DESCRIPTION OF THE TASK:
Each record is to be duplicated exactly, with nothing added.

EXTRACTED INFORMATION:
· · · ·
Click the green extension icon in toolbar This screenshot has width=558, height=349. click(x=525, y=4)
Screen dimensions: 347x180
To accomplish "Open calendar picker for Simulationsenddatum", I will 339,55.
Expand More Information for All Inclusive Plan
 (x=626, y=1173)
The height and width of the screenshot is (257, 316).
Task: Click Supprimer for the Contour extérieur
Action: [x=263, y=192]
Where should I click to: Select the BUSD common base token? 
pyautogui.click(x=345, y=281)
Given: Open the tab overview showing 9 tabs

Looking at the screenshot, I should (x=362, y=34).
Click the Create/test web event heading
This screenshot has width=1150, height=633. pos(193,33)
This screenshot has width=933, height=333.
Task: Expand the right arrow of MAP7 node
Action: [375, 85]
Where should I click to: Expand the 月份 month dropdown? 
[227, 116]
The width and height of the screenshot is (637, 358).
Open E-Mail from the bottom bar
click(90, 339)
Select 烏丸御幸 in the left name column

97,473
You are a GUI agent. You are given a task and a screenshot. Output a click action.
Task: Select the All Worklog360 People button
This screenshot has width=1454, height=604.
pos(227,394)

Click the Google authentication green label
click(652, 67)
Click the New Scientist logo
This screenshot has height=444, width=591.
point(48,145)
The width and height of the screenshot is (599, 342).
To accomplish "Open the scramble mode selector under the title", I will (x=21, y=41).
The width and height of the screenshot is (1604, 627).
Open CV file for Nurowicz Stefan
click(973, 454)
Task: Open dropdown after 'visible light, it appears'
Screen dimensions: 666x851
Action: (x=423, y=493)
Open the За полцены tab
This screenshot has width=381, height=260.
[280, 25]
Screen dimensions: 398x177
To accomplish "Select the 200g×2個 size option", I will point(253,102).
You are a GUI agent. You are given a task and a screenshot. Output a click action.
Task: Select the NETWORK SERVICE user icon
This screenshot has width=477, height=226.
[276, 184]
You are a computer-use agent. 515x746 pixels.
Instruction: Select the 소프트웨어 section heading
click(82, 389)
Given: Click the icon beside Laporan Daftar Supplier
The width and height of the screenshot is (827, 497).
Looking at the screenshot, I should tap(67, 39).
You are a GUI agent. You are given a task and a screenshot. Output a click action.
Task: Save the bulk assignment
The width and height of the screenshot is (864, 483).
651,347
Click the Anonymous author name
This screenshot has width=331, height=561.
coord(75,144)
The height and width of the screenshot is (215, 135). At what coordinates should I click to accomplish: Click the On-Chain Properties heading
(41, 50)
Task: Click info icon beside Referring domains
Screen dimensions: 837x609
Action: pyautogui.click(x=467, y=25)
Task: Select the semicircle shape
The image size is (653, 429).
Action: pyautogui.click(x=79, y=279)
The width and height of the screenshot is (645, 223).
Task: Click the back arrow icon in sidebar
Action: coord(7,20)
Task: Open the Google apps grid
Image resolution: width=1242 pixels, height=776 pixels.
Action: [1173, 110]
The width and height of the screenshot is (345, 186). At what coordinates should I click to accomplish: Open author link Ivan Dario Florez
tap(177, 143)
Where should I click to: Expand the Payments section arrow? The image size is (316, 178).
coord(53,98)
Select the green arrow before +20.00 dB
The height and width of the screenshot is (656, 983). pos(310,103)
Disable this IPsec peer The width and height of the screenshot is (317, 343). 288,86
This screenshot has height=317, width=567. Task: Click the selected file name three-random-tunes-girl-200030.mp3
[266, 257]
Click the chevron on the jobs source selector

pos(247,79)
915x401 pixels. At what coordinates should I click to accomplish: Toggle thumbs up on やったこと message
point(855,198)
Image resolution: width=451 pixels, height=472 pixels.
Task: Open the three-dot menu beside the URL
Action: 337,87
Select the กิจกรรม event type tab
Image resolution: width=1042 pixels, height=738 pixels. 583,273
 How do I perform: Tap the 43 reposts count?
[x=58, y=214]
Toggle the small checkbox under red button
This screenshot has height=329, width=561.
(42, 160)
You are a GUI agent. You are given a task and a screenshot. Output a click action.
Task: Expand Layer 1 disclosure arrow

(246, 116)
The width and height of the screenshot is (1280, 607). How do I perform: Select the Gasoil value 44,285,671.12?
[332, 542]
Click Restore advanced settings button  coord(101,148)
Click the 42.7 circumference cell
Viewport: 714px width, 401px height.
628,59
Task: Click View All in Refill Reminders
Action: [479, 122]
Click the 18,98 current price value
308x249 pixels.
· · · ·
TASK ANSWER:
Click the green extension icon in toolbar This screenshot has width=558, height=349. click(x=525, y=4)
Screen dimensions: 347x180
To accomplish "Open calendar picker for Simulationsenddatum", I will 339,55.
Expand More Information for All Inclusive Plan
 (x=626, y=1173)
The height and width of the screenshot is (257, 316).
Task: Click Supprimer for the Contour extérieur
Action: [x=263, y=192]
Where should I click to: Select the BUSD common base token? 
pyautogui.click(x=345, y=281)
Given: Open the tab overview showing 9 tabs

Looking at the screenshot, I should (x=362, y=34).
Click the Create/test web event heading
This screenshot has width=1150, height=633. pos(193,33)
This screenshot has width=933, height=333.
Task: Expand the right arrow of MAP7 node
Action: [375, 85]
Where should I click to: Expand the 月份 month dropdown? 
[227, 116]
The width and height of the screenshot is (637, 358).
Open E-Mail from the bottom bar
click(90, 339)
Select 烏丸御幸 in the left name column

97,473
You are a GUI agent. You are given a task and a screenshot. Output a click action.
Task: Select the All Worklog360 People button
This screenshot has width=1454, height=604.
pos(227,394)

Click the Google authentication green label
click(652, 67)
Click the New Scientist logo
This screenshot has height=444, width=591.
point(48,145)
The width and height of the screenshot is (599, 342).
To accomplish "Open the scramble mode selector under the title", I will (x=21, y=41).
The width and height of the screenshot is (1604, 627).
Open CV file for Nurowicz Stefan
click(973, 454)
Task: Open dropdown after 'visible light, it appears'
Screen dimensions: 666x851
Action: (x=423, y=493)
Open the За полцены tab
This screenshot has width=381, height=260.
[280, 25]
Screen dimensions: 398x177
To accomplish "Select the 200g×2個 size option", I will point(253,102).
You are a GUI agent. You are given a task and a screenshot. Output a click action.
Task: Select the NETWORK SERVICE user icon
This screenshot has width=477, height=226.
[276, 184]
You are a computer-use agent. 515x746 pixels.
Instruction: Select the 소프트웨어 section heading
click(82, 389)
Given: Click the icon beside Laporan Daftar Supplier
The width and height of the screenshot is (827, 497).
Looking at the screenshot, I should tap(67, 39).
You are a GUI agent. You are given a task and a screenshot. Output a click action.
Task: Save the bulk assignment
The width and height of the screenshot is (864, 483).
651,347
Click the Anonymous author name
This screenshot has width=331, height=561.
coord(75,144)
The height and width of the screenshot is (215, 135). At what coordinates should I click to accomplish: Click the On-Chain Properties heading
(41, 50)
Task: Click info icon beside Referring domains
Screen dimensions: 837x609
Action: pyautogui.click(x=467, y=25)
Task: Select the semicircle shape
The image size is (653, 429).
Action: pyautogui.click(x=79, y=279)
The width and height of the screenshot is (645, 223).
Task: Click the back arrow icon in sidebar
Action: coord(7,20)
Task: Open the Google apps grid
Image resolution: width=1242 pixels, height=776 pixels.
Action: [1173, 110]
The width and height of the screenshot is (345, 186). At what coordinates should I click to accomplish: Open author link Ivan Dario Florez
tap(177, 143)
Where should I click to: Expand the Payments section arrow? The image size is (316, 178).
coord(53,98)
Select the green arrow before +20.00 dB
The height and width of the screenshot is (656, 983). pos(310,103)
Disable this IPsec peer The width and height of the screenshot is (317, 343). 288,86
This screenshot has height=317, width=567. Task: Click the selected file name three-random-tunes-girl-200030.mp3
[266, 257]
Click the chevron on the jobs source selector

pos(247,79)
915x401 pixels. At what coordinates should I click to accomplish: Toggle thumbs up on やったこと message
point(855,198)
Image resolution: width=451 pixels, height=472 pixels.
Task: Open the three-dot menu beside the URL
Action: 337,87
Select the กิจกรรม event type tab
Image resolution: width=1042 pixels, height=738 pixels. 583,273
 How do I perform: Tap the 43 reposts count?
[x=58, y=214]
Toggle the small checkbox under red button
This screenshot has height=329, width=561.
(42, 160)
You are a GUI agent. You are given a task and a screenshot. Output a click action.
Task: Expand Layer 1 disclosure arrow

(246, 116)
The width and height of the screenshot is (1280, 607). How do I perform: Select the Gasoil value 44,285,671.12?
[332, 542]
Click Restore advanced settings button  coord(101,148)
Click the 42.7 circumference cell
Viewport: 714px width, 401px height.
628,59
Task: Click View All in Refill Reminders
Action: [479, 122]
Click the 18,98 current price value
308x249 pixels.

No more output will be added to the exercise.